2 Moshéh 27

2 Moshéh (Exodus) 27

Het koperen brandofferaltaar

1. Je moet ook het altaar van acaciahout maken; de lengte moet 5 el zijn, de breedte 5 el – het altaar moet vierkant worden – en zijn hoogte 3 el. 2. Je moet dan zijn horens op de vier hoeken ervan maken; zijn horens moeten er één geheel mee vormen en je moet het met koper overtrekken. 3. Vervolgens moet je de bijbehorende potten maken om zijn as te verwijderen, en de bijbehorende scheppen, sprengbekkens, vorken en vuurschalen; alle bijbehorende voorwerpen moet je van koper maken. 4. Je moet er vervolgens een rooster voor maken, een koperen rasterwerk, en op het raster moet je 4 koperen ringen maken, op de 4 uiteinden ervan. 5. Je moet het dan onder de rand van het altaar plaatsen, van onderen af, zodat het raster tot halverwege het altaar komt. 6. Verder moet je draagbomen voor het altaar maken, draagbomen van acaciahout, en ze met koper overtrekken. 7. Zijn draagbomen moeten zó in de ringen gestoken worden dat de draagbomen aan beide zijkanten van het altaar zijn als men het draagt. 8. Je moet het altaar van planken maken, vanbinnen hol.

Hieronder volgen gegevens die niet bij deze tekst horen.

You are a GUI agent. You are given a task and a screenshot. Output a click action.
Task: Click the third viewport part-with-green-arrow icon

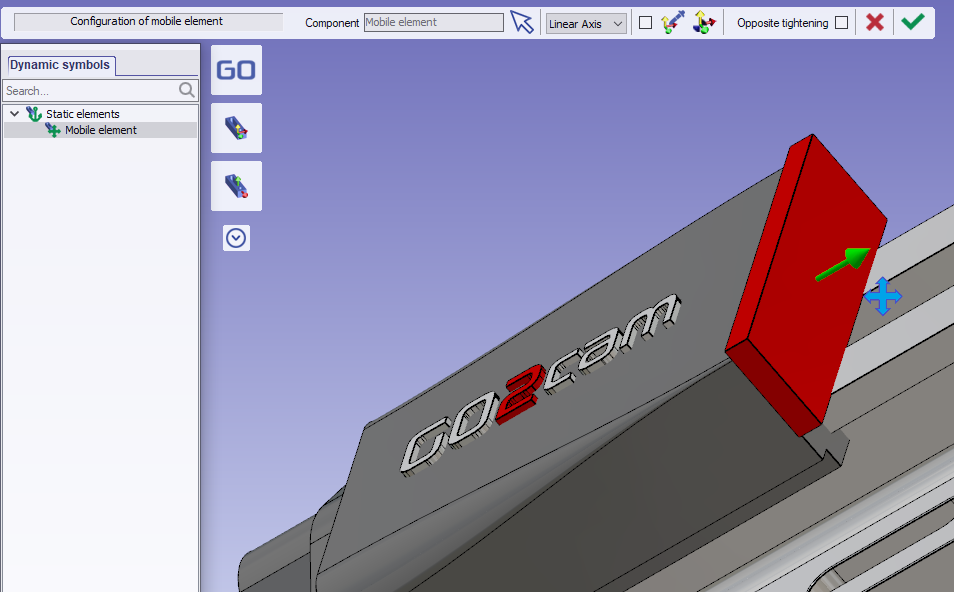pos(236,186)
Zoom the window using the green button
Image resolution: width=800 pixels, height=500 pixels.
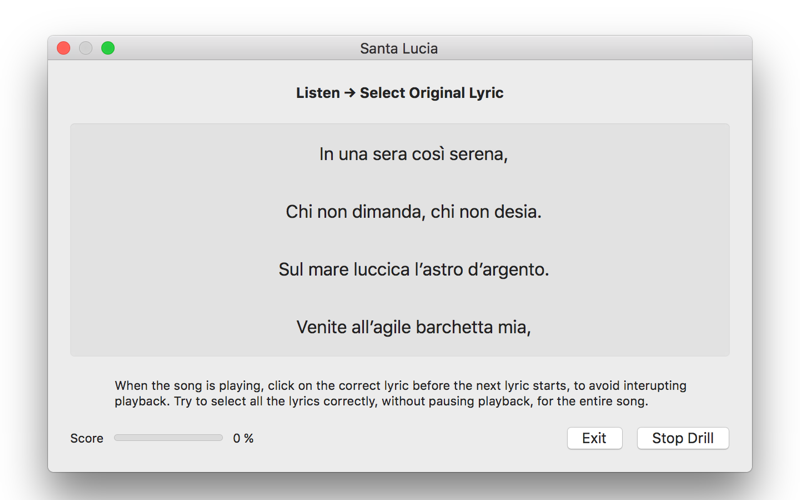(108, 48)
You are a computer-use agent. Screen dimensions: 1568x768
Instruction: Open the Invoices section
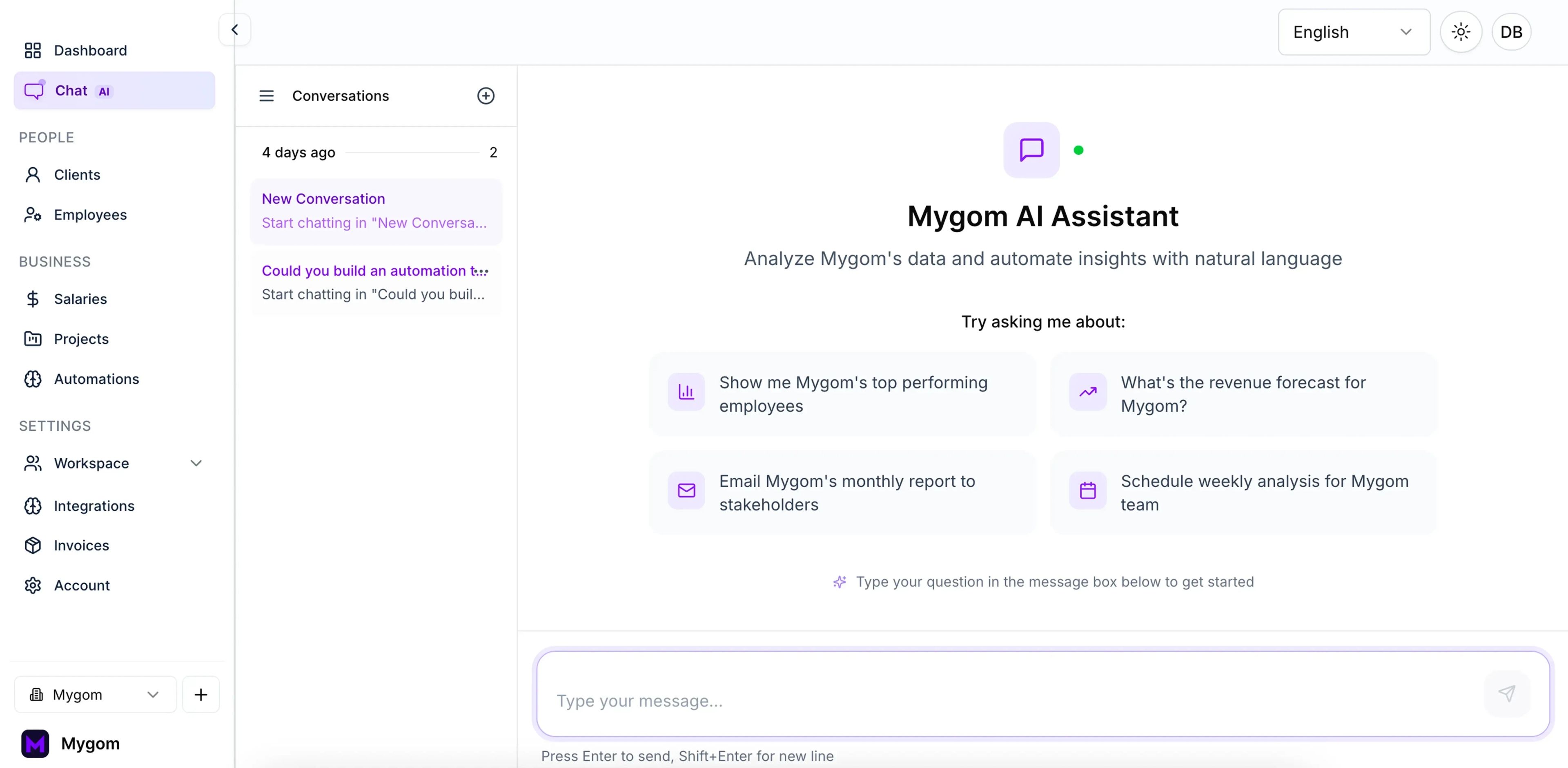tap(82, 546)
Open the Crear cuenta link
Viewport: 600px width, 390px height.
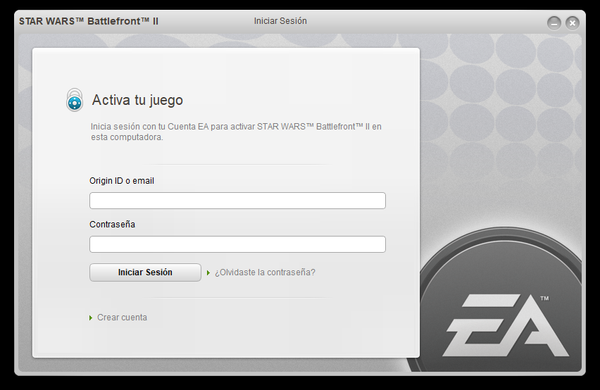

Zoals Hij het jou op de berg getoond heeft, zo moet men het maken.

De voorhof

9. Je moet ook de voorhof van de tabernakel maken. Aan de zuidzijde, in zuidelijke richting, moeten kleden voor de voorhof van dubbeldraads fijn linnen komen; de lengte van die ene zijde is 100 el. 10. En de bijbehorende 20 pilaren en hun 20 voetstukken moeten van koper zijn, en de haken van de pilaren en hun verbindingsstukken van zilver. 11. Zo moeten ook aan de noordzijde de kleden in de lengte 100 el lang zijn. De bijbehorende 20 pilaren en hun 20 voetstukken moeten van koper zijn, de haken van de pilaren en hun verbindingsstukken van zilver. 12. In de breedte van de voorhof, aan de westzijde, moeten kleden komen van 50 el, met de 10 bijbehorende pilaren en hun 10 voetstukken. 13. Eveneens moet de breedte van de voorhof aan de oostzijde, waar de zon opkomt, 50 el zijn, 14. zodat er 15 el kleden aan de ene zijde zijn, met de 3 bijbehorende pilaren en hun 3 voetstukken, 15. en 15 el kleden aan de andere zijde, met de 3 bijbehorende pilaren en hun 3 voetstukken. 16. Verder moet er voor de poort van de voorhof een gordijn van 20 el komen, van blauwpurperen, roodpurperen en scharlakenrode wol en dubbeldraads fijn linnen, borduurwerk; en bovendien 4 bijbehorende pilaren en hun 4 voetstukken. 17. Alle pilaren rondom de voorhof moeten verbindingen van zilver krijgen. Hun haken moeten van zilver zijn en hun voetstukken van koper. 18. De lengte van de voorhof moet 100 el zijn, de breedte 50 en nog eens 50, en de hoogte 5 el, van dubbeldraads fijn linnen; de bijbehorende voetstukken moeten van koper zijn. 19. Wat betreft alle voorwerpen van de tabernakel die nodig zijn in heel de dienst ervan, met alle bijbehorende pinnen en alle pinnen van de voorhof, ze moeten van koper zijn.

De olie voor de kandelaar

20. Jij moet de Israëlieten gebieden dat zij zuivere olie, uit gestoten olijven, voor u meenemen voor het licht, om voortdurend een lamp te laten branden. 21 In de tent van ontmoeting, aan de buitenkant van het voorhangsel dat tegenover de getuigenis is, moeten Aäron en zijn zonen die verzorgen, van de avond tot de ochtend, voor het aangezicht van YAHWEH. Dit is voor de Israëlieten een eeuwige verordening, al hun generaties door.